Selon les législateurs, le CIR est avant tout destiné aux citoyens non européens. Une fois mis en place, il regroupera sur un même portail le système d’information Schengen (SIS), la base de données Eurodac (qui détermine quel État-membre doit gérer une demande d’asile en vertu de la convention de Dublin), les bases de données policières Interpol et Europol ou encore le système d’information sur les visas (VIS). Trois nouveaux fichiers sont également concernés, ont indiqué les législateurs dans un communiqué : celui des casiers judiciaires des ressortissants de pays tiers (ECRIS-TCN), le système d’entrée/sortie (EES) et le système européen d’information et d’autorisation de voyage (ETIAS). Selon l’ONG Statewatch, 218 millions de citoyens non européens seraient concernés. Après le vote du 16 avril, les États-membres ont désormais deux ans pour faire du CIR une réalité.

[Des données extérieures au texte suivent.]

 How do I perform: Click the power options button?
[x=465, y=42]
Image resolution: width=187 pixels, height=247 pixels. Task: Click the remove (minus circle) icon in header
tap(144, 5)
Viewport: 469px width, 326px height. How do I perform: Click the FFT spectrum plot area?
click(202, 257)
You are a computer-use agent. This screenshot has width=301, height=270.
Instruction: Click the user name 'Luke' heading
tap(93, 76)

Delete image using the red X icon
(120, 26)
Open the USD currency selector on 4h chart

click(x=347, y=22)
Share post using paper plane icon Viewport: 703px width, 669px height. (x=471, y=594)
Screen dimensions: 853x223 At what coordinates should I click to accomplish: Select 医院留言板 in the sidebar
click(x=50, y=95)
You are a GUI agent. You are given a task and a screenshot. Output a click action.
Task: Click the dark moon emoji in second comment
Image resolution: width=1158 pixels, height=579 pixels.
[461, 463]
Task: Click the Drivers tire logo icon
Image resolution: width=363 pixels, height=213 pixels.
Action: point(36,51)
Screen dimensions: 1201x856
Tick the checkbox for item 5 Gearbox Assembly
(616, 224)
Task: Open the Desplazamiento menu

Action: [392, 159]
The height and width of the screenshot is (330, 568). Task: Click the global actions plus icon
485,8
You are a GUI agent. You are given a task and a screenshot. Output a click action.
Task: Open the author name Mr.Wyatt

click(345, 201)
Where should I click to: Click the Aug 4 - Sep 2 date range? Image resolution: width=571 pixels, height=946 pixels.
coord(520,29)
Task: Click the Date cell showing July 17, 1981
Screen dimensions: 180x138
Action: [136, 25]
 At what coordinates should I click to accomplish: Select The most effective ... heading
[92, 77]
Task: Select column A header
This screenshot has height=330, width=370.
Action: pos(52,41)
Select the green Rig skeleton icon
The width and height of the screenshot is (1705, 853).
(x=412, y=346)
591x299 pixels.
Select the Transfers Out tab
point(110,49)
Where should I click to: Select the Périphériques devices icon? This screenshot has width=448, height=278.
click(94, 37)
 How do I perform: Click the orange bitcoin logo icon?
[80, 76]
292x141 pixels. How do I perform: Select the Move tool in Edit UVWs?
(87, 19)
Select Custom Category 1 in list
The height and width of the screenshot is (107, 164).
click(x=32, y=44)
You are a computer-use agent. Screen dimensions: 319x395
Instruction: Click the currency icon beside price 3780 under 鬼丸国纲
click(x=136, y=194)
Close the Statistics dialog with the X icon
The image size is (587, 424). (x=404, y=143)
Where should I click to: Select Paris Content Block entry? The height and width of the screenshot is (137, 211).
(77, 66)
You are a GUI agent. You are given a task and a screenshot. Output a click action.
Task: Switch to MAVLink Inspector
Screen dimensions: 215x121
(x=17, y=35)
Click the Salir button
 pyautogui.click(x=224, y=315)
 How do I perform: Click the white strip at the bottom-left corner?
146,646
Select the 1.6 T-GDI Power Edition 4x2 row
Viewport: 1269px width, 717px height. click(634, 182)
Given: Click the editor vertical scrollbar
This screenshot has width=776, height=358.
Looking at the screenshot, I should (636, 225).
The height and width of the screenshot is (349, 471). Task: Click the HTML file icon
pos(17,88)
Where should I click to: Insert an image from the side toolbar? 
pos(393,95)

Un “point de non-retour” pour l’UE ?

Après l’officialisation de cette décision, plusieurs questions viennent à l’esprit. La première, évidemment, porte sur la confidentialité des données biométriques stockées. Comme nous l’écrivions lors de la création du fichier biométrique français TES, le choix de centraliser toutes les données expose à des vulnérabilités vis-à-vis du piratage, alors que les données biométriques sont les plus sensibles qui soient.

D’autre part, difficile de ne pas s’interroger sur les dérives possibles de l’utilisation de ces données, auxquelles auront accès énormément d’agents des douanes, de l’immigration, de la police et d’autres secteurs judiciaires. Là-dessus, le Conseil européen a d’ores et déjà promis des “garanties appropriées” en matière de protection de la vie privée, sans préciser lesquelles.

Pour certains défenseurs de la vie privée, comme Statewatch, la progression du CIR s’inscrit comme le “point de non-retour” d’une politique de fichage généralisé des citoyens européens. Selon l’ONG, le risque est désormais de voir les cartes d’identité biométriques se démocratiser et rejoindre la base de données biométrique centrale, ce qui permettrait un suivi des citoyens sans précédent. En 2018, la Commission européenne annonçait vouloir équiper toutes les cartes d’identité nationales de puce contenant des informations biométriques, sur le modèle du passeport, d’ici à 5 ans.

Pour Statewatch, enfin, le risque est de voir le CIR étendu aux bases de données Prüm (données biométriques et plaques d’immatriculation), ECRIS (les casiers judiciaires) et le système d’archivage des passagers aériens européens (PNR, qui couvre aussi bien les vols intérieurs qu’internationaux), créant de facto une gigantesque base de données alphanumériques et biométriques de citoyens de l’Union. Au-delà de ces pronostics, les faits sont têtus : au nom du suivi des immigrants illégaux et des criminels, l’Union européenne se dote progressivement d’outils de fichage à grande échelle.